Let’s admit it upfront: it is extremely hard to predict how AI will evolve in the next, say, 10-30 years, simply because AI has been evolving so fast in the past 10 years. Things that were considered But I’ll try my best to discuss some future directions below.
We all know that the deep learning revolution is all about connectionism at the sacrifice of good old symbolism. Unfortunately, classical AI has mostly died out, partly due to prejudice and ignorance from deep learning researchers. For example, Hinton (“grandfather of deep learning”) famously dismissed those Chomsky-inspired “grammar-based” natural language processing, and other folks even claimed “syntax is not a thing”. As a result, current AI systems are very good at System 1 (fast, intuitive thinking, full of mistakes) but struggle at System 2 (slow and formal reasoning). If we just push deep learning itself, AI will always hallucinate, never be trustworthy, and can never reason reliably well.
A major future direction is improving the reliability of AI reasoning through formal verification, neuro-symbolic methods, and explicit intermediate steps. Models will increasingly be designed to check, justify, and revise their own outputs, reducing hallucinations and improving trustworthiness. This transition will make AI suitable for domains requiring strong guarantees, such as law, science, and engineering.
Current AI systems are heavily focused on text, while other modalities feel more like afterthoughts. Future AI systems will naturally integrate text, images, audio, video, and sensor data into a unified reasoning process. This shift will enable richer understanding of real-world contexts and allow models to respond in ways that reflect physical, visual, and linguistic grounding. As multimodal training scales, AI will move closer to genuine situational awareness.
Google Gemini 3 (released November 2025) is an example moving towards this direction.
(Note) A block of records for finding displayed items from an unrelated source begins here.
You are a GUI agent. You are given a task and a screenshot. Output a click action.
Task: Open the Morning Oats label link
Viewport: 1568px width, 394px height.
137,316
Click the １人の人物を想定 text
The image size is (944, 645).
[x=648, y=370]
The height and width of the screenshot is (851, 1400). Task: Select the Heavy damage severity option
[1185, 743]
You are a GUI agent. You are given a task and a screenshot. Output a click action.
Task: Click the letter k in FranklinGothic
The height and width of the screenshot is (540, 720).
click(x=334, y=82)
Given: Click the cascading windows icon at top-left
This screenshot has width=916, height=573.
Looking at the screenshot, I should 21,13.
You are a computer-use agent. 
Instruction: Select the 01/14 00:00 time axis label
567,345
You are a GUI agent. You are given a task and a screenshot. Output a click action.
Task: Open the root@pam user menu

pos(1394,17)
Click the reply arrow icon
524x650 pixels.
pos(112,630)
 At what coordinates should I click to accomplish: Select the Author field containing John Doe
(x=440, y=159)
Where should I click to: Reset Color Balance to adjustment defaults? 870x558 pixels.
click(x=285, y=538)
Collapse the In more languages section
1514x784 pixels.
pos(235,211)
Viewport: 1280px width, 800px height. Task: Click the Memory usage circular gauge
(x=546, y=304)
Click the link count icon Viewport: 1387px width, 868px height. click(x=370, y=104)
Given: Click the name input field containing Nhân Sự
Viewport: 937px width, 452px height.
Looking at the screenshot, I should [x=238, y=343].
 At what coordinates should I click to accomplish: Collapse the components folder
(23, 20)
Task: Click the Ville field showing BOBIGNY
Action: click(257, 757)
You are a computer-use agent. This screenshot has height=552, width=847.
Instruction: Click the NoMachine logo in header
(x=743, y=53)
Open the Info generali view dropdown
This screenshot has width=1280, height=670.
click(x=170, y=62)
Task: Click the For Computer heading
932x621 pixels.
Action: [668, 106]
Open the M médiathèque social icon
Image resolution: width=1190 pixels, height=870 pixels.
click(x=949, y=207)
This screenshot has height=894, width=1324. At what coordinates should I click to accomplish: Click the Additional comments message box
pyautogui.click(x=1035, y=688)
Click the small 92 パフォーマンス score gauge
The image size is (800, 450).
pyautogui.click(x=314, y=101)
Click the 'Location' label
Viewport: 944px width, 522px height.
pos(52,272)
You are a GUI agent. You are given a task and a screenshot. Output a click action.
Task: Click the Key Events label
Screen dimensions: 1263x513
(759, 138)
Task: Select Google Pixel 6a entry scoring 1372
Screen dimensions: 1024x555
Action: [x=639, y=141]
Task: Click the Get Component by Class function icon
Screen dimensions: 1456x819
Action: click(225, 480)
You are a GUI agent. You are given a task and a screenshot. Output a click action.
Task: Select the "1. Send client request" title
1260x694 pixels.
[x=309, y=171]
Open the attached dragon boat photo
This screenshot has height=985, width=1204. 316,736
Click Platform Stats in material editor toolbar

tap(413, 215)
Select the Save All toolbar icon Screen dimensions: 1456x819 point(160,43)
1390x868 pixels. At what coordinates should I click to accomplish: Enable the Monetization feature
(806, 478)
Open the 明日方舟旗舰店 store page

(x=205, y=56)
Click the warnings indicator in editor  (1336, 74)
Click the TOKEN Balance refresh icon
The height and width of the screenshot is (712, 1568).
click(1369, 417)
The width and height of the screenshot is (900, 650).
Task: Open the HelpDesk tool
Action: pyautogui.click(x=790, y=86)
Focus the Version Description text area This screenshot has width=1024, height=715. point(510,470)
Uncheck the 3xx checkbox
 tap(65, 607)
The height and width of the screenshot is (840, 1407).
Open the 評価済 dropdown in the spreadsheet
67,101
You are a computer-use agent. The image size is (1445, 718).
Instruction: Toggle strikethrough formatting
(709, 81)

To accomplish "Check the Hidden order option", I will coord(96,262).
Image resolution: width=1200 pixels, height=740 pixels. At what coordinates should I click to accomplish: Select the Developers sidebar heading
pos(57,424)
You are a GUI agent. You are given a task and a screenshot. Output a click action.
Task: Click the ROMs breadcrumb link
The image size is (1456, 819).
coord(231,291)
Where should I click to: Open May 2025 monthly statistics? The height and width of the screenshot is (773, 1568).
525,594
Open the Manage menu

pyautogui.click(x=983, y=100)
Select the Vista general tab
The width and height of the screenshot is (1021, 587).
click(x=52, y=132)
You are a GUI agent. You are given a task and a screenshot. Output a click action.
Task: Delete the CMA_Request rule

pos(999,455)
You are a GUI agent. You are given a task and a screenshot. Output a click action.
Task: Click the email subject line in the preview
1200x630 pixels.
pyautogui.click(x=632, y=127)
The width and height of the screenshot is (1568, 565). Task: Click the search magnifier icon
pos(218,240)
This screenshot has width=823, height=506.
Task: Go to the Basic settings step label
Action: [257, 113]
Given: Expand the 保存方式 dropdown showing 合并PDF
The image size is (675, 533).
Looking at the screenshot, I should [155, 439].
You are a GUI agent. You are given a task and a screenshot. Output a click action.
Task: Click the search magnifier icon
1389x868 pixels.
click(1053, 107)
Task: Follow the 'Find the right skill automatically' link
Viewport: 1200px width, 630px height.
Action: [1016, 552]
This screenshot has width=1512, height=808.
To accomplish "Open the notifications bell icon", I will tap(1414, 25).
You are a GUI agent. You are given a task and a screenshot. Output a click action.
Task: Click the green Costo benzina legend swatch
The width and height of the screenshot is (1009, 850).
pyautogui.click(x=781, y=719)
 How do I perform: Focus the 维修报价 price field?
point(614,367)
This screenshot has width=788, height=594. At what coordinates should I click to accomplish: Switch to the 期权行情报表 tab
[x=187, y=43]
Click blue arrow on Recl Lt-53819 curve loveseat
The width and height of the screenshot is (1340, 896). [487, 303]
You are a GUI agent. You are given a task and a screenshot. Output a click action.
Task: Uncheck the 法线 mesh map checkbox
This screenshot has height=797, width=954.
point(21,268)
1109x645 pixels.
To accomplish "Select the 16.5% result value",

A fundamental criticism of current AI LLMs, led by Turing Award winner Yann LeCun (who popularized CNNs in Unit 4) and ImageNet founder Fei-Fei Li, is that current AI is mostly about linguistic intelligence, but our world is much more than language! For example, many animals are highly intelligent but they don’t seem to have language. They argue that current LLMs are not even as smart as a cat when interacting with the real world (e.g., robots still struggle at very basic tasks), although in terms of text-based exams, each mainstream LLM seems to have earned 10+ PhDs and knows everything. They also argue that intelligence comes from interacting with the physical world where AI can learn physical intuitions. For example, a cat doesn’t know any physics, but if she saw a rock falling from the top of the hill, she knows the rock will keep falling and keep accelerating so she’d better run away. If you think about it, the cat can predict the world status in the next second, so she does have some physical knowledge (e.g., Newton’s laws). This is also known as “next frame prediction” or “next world prediction” similar to but much more involved than “next word prediction”.
Therefore, Yann LeCun and Fei-Fei Li and many other AI scientists have been trying to build “world models” instead of “language models”. Once this direction advances, robotics will have a breakthrough.
AI is evolving from passive responders into active agents capable of planning, memory, tool use, and multi-step action execution. These agentic systems will coordinate across longer time horizons, automating workflows and managing complex tasks with minimal human oversight. The research frontier lies in safe autonomy, reliable goal tracking, and structured decision-making.
A good example is AI coding. Nowadays, AI coding assistants are widely used in the software industry and becoming more and more independent. This trend explains why the Silicon Valley is hiring less new grads but more experienced engineers, because easy jobs can be done by AIs.
As exemplified by the 2024 Nobel Prize in Chemistry (AlphaFold for protein folding and deep learning methods for protein design), AI is becoming a core engine of scientific progress, from molecular design and protein modeling to mathematical conjecture and materials discovery. Future systems will assist researchers by generating hypotheses, running simulations, and interpreting complex datasets at scale. This synergy between human intuition and machine-driven exploration may accelerate breakthroughs across every scientific field.
Of course, we should note that AI can not do wet lab experiments yet and probably will not be able to do it in the near future (say, by ~2030), so AI’s scientific proposals still need to verified by human scientists in the wet lab in order to “close the loop”. However, AI can greatly speed up this process by proposing the most promosing designs and experiments, so that they are most likely to succeed in wet lab. AI can also benefit from the feedback from wet lab experiments, fine-tune its models, and propose new hypotheses.
As of 2025, we have already seen quite some AI-directed scientific research (with human wet lab), for example the “Virtual Lab of AI scientists” by Prof. James Zou of Stanford.
Finally, we speculate that AI will self-evolve, because AI is getting better and better at coding, and in the future it can change its own code (rather than just models). Once that happens, AI can evolve 24/7 on itself, much faster than it is now. However, this will also bring safety and alignment issues, so we need to be very careful about any development in that direction.